# What is needed
From the entries below, extract every line that includes the word "swatch".

· · · ·

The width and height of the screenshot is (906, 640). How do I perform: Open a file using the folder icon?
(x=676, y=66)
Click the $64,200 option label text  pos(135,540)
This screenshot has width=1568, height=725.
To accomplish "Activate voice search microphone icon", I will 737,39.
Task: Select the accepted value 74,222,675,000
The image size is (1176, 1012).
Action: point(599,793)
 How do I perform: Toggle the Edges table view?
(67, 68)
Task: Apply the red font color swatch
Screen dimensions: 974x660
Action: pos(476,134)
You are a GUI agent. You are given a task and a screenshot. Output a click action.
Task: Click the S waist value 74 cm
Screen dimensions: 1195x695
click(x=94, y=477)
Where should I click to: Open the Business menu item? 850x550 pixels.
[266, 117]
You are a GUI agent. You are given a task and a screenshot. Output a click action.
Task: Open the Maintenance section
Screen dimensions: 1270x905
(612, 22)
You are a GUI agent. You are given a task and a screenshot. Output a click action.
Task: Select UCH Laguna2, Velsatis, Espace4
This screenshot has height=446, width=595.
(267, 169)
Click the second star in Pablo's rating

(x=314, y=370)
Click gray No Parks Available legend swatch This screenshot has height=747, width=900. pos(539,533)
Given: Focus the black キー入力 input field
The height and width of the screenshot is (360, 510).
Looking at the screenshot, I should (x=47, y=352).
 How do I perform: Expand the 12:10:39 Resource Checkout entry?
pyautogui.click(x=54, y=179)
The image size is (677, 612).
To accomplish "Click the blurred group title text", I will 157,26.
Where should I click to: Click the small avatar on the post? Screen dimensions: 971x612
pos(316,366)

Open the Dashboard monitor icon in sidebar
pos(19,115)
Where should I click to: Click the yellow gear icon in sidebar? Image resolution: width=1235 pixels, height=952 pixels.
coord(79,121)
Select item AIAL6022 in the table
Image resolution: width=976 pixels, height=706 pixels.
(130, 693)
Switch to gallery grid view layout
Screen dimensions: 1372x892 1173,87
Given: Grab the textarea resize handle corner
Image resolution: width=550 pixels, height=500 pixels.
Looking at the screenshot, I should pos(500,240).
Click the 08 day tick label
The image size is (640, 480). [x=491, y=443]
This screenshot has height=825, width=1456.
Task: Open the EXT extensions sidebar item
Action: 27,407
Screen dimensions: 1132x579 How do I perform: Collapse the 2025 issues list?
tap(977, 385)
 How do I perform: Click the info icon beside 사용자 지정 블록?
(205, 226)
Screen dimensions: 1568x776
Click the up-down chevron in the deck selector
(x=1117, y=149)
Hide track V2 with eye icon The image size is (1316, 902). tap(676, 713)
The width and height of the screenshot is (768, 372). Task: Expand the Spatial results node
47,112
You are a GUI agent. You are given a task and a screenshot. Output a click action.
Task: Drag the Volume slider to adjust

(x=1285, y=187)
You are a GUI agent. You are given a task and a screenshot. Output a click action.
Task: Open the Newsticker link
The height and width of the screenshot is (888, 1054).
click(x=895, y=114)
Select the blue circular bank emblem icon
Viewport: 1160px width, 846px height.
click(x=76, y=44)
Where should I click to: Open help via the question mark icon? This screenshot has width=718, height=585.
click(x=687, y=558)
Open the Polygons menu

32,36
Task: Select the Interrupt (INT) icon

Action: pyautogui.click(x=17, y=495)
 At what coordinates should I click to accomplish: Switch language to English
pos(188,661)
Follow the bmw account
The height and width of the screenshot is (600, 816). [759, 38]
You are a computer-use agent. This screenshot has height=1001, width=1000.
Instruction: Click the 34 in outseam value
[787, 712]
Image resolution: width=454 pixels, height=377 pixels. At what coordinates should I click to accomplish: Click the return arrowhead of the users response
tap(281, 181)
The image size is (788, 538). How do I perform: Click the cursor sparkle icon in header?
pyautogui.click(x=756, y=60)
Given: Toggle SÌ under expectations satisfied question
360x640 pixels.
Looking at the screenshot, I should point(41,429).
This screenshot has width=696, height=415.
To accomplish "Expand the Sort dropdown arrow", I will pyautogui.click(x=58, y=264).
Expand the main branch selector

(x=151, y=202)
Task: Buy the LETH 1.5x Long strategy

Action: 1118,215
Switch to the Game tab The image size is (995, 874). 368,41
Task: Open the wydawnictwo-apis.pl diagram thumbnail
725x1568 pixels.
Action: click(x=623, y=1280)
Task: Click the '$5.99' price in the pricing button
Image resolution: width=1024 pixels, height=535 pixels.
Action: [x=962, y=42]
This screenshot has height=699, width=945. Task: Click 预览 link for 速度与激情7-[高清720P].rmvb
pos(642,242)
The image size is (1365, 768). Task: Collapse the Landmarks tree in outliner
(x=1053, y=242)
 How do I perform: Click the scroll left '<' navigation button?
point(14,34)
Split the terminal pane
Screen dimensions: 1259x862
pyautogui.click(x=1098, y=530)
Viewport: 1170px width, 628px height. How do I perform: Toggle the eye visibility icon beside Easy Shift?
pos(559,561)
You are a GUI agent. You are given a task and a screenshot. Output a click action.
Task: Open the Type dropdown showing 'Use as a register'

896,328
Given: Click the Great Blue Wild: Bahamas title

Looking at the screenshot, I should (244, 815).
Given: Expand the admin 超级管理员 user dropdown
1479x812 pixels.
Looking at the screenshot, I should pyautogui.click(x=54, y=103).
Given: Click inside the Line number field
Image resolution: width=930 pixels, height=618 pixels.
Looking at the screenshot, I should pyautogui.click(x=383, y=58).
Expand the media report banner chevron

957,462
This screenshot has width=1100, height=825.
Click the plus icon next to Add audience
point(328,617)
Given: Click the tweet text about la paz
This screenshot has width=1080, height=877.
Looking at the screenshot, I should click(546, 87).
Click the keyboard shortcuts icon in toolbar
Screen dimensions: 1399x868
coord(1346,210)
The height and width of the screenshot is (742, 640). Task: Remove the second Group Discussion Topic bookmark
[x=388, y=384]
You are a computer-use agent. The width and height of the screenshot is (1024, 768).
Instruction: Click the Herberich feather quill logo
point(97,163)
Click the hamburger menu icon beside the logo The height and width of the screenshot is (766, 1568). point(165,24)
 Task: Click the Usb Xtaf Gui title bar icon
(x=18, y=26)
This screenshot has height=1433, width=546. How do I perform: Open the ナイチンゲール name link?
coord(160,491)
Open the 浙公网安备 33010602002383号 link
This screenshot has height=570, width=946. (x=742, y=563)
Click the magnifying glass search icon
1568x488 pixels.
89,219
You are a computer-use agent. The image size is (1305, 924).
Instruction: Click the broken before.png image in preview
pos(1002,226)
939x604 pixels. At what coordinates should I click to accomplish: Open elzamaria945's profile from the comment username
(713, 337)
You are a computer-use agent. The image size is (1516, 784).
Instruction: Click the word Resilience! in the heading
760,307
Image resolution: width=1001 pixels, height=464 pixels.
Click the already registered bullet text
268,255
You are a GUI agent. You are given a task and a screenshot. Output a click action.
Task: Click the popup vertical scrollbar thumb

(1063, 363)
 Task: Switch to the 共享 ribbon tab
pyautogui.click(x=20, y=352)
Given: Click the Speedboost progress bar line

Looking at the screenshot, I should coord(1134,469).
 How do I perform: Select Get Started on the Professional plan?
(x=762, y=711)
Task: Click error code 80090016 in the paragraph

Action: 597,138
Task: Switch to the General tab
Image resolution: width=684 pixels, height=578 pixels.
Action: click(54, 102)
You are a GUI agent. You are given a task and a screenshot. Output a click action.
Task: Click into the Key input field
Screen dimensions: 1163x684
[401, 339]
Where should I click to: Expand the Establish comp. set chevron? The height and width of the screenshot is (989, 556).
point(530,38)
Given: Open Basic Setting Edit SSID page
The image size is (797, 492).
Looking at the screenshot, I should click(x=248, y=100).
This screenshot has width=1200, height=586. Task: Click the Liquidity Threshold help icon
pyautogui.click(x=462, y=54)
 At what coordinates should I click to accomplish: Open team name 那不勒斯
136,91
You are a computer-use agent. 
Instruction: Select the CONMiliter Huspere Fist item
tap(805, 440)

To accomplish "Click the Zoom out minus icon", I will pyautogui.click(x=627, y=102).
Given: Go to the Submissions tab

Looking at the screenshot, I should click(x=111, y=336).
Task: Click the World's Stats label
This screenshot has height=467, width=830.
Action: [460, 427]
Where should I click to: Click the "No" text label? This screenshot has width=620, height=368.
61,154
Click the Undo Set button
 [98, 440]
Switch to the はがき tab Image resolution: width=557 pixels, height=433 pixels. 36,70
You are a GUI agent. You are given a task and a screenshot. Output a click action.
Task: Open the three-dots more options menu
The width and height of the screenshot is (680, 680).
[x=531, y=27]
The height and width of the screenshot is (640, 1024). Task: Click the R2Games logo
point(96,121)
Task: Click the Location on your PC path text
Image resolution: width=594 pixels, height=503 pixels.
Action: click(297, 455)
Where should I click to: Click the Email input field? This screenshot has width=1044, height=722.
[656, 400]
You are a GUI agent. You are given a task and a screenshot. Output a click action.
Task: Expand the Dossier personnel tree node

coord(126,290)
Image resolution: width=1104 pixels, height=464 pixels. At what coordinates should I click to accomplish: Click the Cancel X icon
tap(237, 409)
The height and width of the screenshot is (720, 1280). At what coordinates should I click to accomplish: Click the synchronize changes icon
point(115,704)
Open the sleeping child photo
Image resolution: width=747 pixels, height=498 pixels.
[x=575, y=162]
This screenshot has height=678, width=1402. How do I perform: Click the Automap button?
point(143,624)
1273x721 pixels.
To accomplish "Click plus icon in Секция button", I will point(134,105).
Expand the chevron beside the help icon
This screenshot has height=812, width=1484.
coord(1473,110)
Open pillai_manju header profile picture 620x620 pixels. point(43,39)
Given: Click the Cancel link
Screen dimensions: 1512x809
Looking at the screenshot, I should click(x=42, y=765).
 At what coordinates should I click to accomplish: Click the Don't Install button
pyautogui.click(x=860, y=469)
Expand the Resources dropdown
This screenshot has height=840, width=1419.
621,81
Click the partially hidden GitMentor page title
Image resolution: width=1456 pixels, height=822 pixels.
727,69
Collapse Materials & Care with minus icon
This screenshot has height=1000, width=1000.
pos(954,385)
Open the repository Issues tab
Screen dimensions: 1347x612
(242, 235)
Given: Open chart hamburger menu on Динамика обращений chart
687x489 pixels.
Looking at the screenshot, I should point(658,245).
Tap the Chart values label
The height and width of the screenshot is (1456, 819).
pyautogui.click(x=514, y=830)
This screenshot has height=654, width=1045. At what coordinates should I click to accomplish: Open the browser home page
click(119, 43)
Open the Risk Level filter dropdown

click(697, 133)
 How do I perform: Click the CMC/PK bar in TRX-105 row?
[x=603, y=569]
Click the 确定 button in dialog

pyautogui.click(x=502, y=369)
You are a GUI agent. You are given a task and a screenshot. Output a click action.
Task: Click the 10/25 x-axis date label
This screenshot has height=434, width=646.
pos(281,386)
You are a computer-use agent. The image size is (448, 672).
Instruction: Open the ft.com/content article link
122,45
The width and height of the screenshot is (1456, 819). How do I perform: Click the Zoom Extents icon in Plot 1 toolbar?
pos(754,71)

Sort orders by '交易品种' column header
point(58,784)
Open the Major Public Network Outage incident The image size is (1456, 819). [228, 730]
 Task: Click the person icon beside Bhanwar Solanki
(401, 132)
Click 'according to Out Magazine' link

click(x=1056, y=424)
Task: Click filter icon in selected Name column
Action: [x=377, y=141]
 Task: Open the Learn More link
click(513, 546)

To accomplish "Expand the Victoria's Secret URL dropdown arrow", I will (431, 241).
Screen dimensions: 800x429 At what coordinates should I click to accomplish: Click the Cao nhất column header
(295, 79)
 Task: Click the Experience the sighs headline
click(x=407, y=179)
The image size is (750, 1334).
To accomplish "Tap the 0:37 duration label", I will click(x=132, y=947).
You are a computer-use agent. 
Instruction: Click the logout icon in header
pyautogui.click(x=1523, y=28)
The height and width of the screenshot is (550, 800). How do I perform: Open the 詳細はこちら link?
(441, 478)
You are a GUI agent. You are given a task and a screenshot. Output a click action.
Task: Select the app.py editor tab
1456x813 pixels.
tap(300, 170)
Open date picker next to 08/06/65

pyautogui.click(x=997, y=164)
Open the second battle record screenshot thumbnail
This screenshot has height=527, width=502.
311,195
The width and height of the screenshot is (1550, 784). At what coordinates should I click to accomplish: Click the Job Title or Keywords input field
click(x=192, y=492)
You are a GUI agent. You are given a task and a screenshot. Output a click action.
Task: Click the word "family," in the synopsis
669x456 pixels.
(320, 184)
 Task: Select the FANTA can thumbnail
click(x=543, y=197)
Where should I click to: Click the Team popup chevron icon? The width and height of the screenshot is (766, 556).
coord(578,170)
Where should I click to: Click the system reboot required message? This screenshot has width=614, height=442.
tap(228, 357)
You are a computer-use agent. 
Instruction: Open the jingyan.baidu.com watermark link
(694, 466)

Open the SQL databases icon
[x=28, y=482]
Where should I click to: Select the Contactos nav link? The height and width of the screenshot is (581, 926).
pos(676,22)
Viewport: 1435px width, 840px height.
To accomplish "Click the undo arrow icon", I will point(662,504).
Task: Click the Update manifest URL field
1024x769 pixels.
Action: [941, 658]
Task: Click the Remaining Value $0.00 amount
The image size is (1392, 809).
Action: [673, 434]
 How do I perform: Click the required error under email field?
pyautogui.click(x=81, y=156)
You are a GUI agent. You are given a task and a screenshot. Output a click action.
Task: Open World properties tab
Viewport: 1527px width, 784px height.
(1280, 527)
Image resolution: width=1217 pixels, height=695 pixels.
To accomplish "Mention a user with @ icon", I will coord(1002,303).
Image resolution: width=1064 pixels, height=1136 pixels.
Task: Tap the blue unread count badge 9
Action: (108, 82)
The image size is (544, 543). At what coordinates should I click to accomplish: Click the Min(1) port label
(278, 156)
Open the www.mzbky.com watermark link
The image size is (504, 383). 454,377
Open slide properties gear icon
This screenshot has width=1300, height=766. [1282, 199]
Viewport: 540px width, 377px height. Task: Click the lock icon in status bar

· · · ·

# Result of this exercise
Task: Apply the red font color swatch
Click gray No Parks Available legend swatch This screenshot has height=747, width=900. pos(539,533)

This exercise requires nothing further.